Hiçbir şey bildiğiniz gibi değil.
Restoranın açık ara en kötü günlerinden biri, siparişler yetişmiyor, tariflerin malzemeleri eksik, her şey karışıyor, müşteriler memnuniyetsiz, siz stres altındasınız.
Peki ne oldu?
Olan şey basit. Mutfağın mizanplası bozuldu.
Mise en Place, Fransızca bir terim. “Her şey yerli yerinde, hazır bir şekilde” anlamına geliyor aşağı yukarı. Daha çok gastronomi alanında kullanılıyor.
Şeflerin çalışma alanlarını yemek pişirmek için hazırlaması, rutin hale getirmesi, alışkanlıklarını oluşturması, tüm kapları ve malzemeleri düzenlemesi, benzer malzemeleri yan yana sıralaması anlamında kullanılır.
Her şeyin yerli yerinde, gruplanmış, düzenlenmiş ve kullanıma hazır olması, sonraki pişirme aşamalarının mümkün olduğunca sorunsuz geçmesini sağlar.
Yeni sipariş geldiğinde “zeytinyağı nerdeydi ya?” diye sormazsın. 4 hafta sonra bile o tezgahın başına geçtiğinde, zeytinyağı bıraktığın yerdedir çünkü onun yeri artık orasıdır.
Aynı şekilde, patateslerin, soğanların yeri sabittir. Krema seni hep aynı köşede bekler. Salata malzemeleri gruplu ve yan yanadır.
Mizenplas bir şefin neredeyse en önemli yardımcısıdır. Rutinler, alışkanlıklar yoluyla hayatı kolaylaştırır.
Peki biz bu bilgiyle ne yapacağız?
Bir Şef Gibi Organize Olun
Kendimle ilgili en sevdiğim şeylerden biri, sürekli kullandığım her eşyaya mutlaka bir köşe, bir yer ayarlamam ve onlarla işim bittiğinde onları her zaman oraya geri koymamdır.
Bu beni inanılmaz keyifli ve güvende hissettirir.
Araba ve ev anahtarlarım evde veya ofiste nerede?
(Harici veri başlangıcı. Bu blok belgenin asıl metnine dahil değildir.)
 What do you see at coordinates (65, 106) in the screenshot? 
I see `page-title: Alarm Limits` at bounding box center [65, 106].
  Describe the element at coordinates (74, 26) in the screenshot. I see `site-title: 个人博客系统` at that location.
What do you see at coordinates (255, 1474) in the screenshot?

Bellidir.
Gözlüklerim nerede? Bellidir.
Kemerlerim ve saatlerim nerede? Bellidir.
Cüzdanımı her defasında aynı yere koyarım.
Bu her şeyin yerini belirleme ve hep sabitleme, “kaybolma/kaybetme” hissiyatıyla mücadelenin en önemli yakıtlarından biridir ve insana bir “kontrol” hissi de verir.
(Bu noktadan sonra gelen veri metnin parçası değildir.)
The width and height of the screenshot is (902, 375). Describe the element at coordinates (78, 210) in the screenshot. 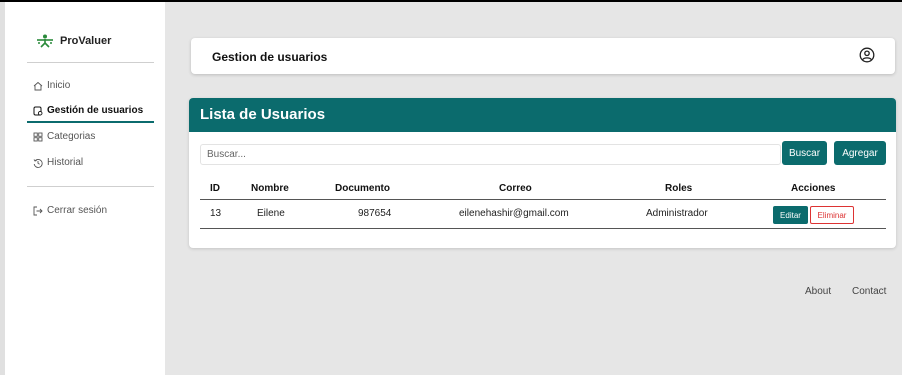

I see `logout-label: Cerrar sesión` at that location.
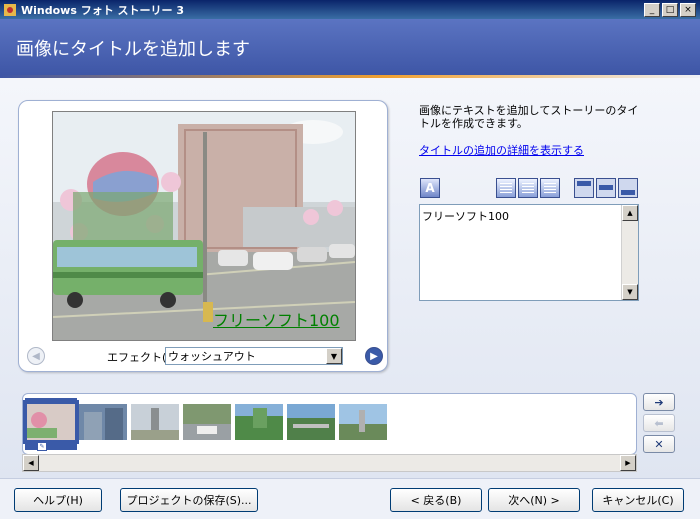 The height and width of the screenshot is (519, 700). I want to click on window-title: Windows フォト ストーリー 3, so click(103, 10).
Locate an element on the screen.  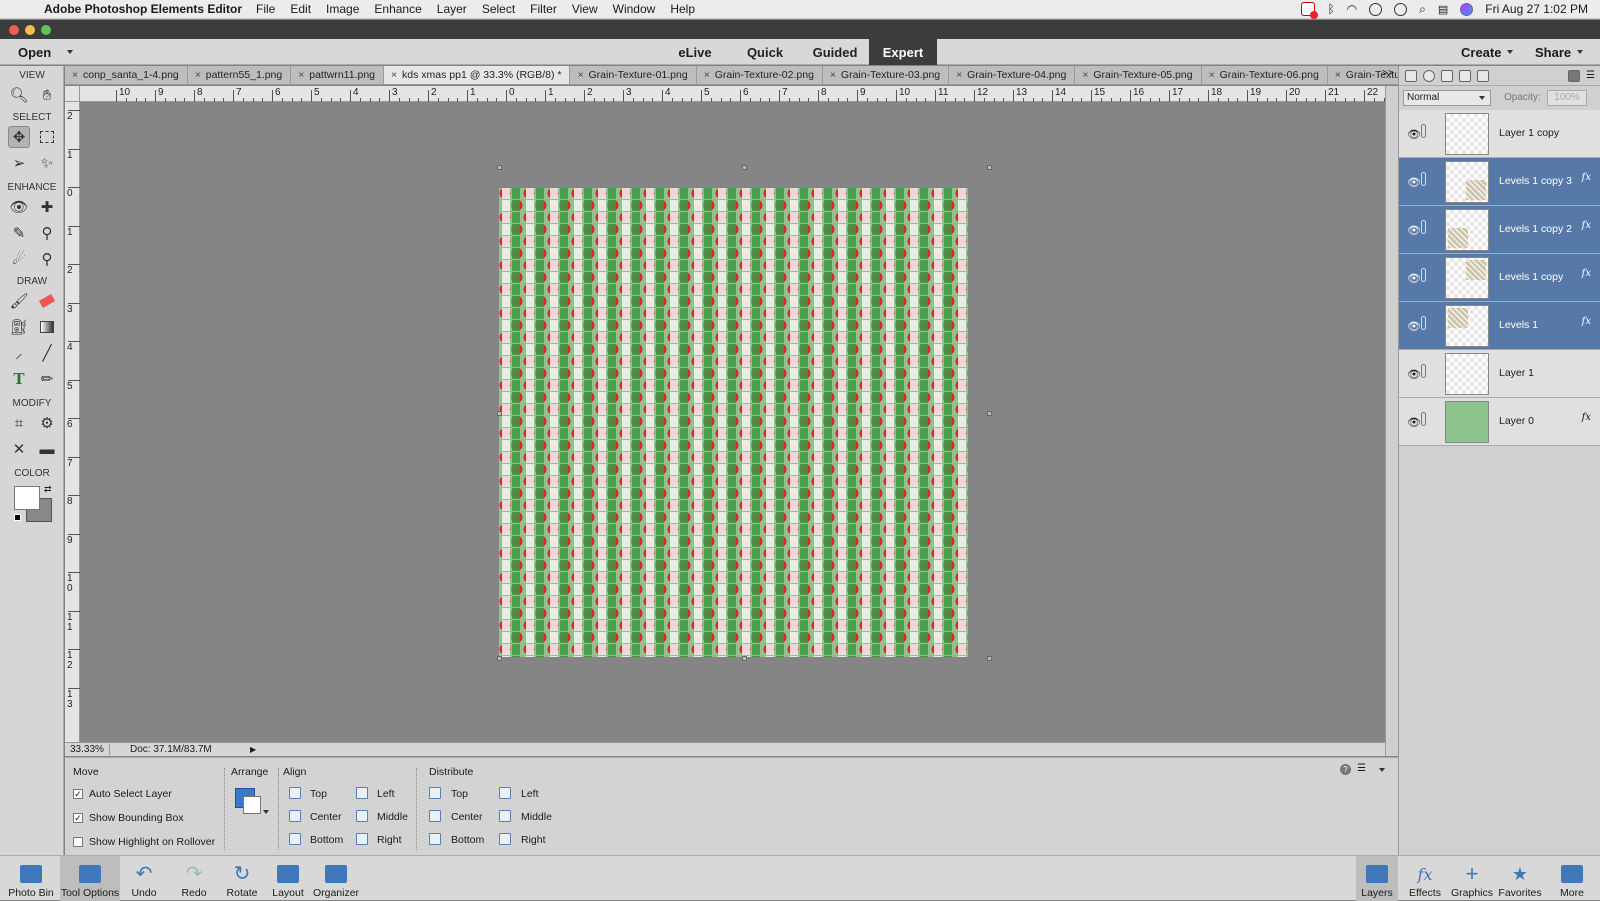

Mesela, otel odasına girer girmez, odanın bir köşesini “kendi köşem” yaparım ve her şeyimi oraya koyarım. Gözlüğüm, cüzdanım, otelle ilgili bilgiler, kapı kartları.
Oradan alır, oraya geri bırakırım.
Ne Yapmalı?
Ofiste masanızı en çok kullandığınız “şeylere” en hızlı ulaşacak şekilde tasarlayın. Ona göre düzenleyin. Her şeyin yeri belli olsun. Kaleminizi sürekli aynı yere koyun, laptop hep aynı yerde olsun, şarj cihazınız hep aynı köşede sizi beklesin. Anahtarlarınızın yeri hep aynı olsun.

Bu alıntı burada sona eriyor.